Source excerpt:
-- start --
Because any available AMT credits are fully refundable, insurers will need to recognize this gross DTA in their STAT and GAAP provisions if previously it was subject to a full or partial valuation allowance as it is guaranteed to be utilized and/or refunded no later than 2021. As a dollar for dollar credit, the AMT credit is not impacted by the change in corporate tax rates. For insurers with AMT credits in their DTAs, even if they no longer need a valuation allowance for STAT purposes they will need to consider the favorable impact it will likely have in the admissibility test under SSAP 101 paragraph 11.b.in order to understand the true surplus impact.
NET OPERATING LOSS CHANGES
Under previous law, corporations were allowed to carry back 100% of any net operating losses (“NOL”) for two years and carry them forward for 20 years. For tax years beginning after December 31, 2017, the TCJA repeals the two year carryback for regular corporations (which will now also apply to life insurers) and limits the NOL deduction each year to 80% of taxable income. Any remaining NOLs can be carried forward indefinitely. Losses that were generated before January 1, 2018 are grandfathered in under the old NOL regime and, as such, are not subject to the 80% restriction.
It should be noted that for property and casualty (“P&C”) insurance companies, the old rules still apply (i.e., P&C companies are still allowed the two year carryback and a 20 year carry forward of NOLs, which can still be applied to 100% of taxable income, even for post 2017 NOLs). See the LIFE INSURANCE COMPANY PROVISIONS section below for more information regarding the new rules for NOLs of life insurers.
Mazars Insight: The loss of the ability to carryback current year losses, starting in 2018, to recoup prior year taxes paid could be detrimental to some corporations. The ability to carry forward the losses indefinitely is a benefit as corporations no longer need to worry about expiring NOLs. Separate tracing of NOLs for pre and post 2017 TCJA changes as well as for consolidated tax groups with both life and non-life insurance companies will be necessary. Additionally, insurers in a consolidated group containing P&C Insurers and non-insurance companies will need to track their future NOLs separately due to the differing carryback/carryforward regimes along with limitations that apply to non-insurers could be absorbed by non-limited P&C insurance companies’ losses. Could there be bumping rules akin to the existing life/non-life rules that remain unchanged by the TCJA, only time will tell.
The loss of carryback ability for future NOLs and indefinite carryforward of NOLs may require valuation allowances and DTAs to be revalued, but this should be determined on a case by case basis. For P&C insurance companies, the admissibility test pursuant to SSAP 101, paragraph 11 would remain unchanged; however, life insurance companies will have to immediately adjust the admissibility test to account for the loss of carryback ability (i.e. paragraph 11 a would no longer be applicable to life insurers) in their 2017 statutory admissibility test.
-- end --
Set task:
Please answer these questions from the TCJA tax excerpt:
1. No later than what year are available AMT credits guaranteed to be utilized and/or refunded?
2. For tax years beginning after December 31, 2017, to what percentage of taxable income does the TCJA limit the yearly NOL deduction?
3. For how many years can property and casualty insurance companies still carry NOLs forward?
The listing further down has no part in this work.

Entries:
-- start --
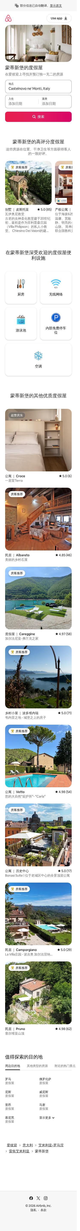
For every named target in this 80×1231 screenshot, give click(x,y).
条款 (44, 1210)
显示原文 (56, 5)
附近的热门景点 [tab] (65, 1066)
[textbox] (22, 103)
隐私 (33, 1210)
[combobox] (38, 88)
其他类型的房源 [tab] (37, 1066)
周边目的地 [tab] (12, 1066)
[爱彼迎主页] (8, 18)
-- end --
Expected answer:
1. 2021
2. 80%
3. 20 years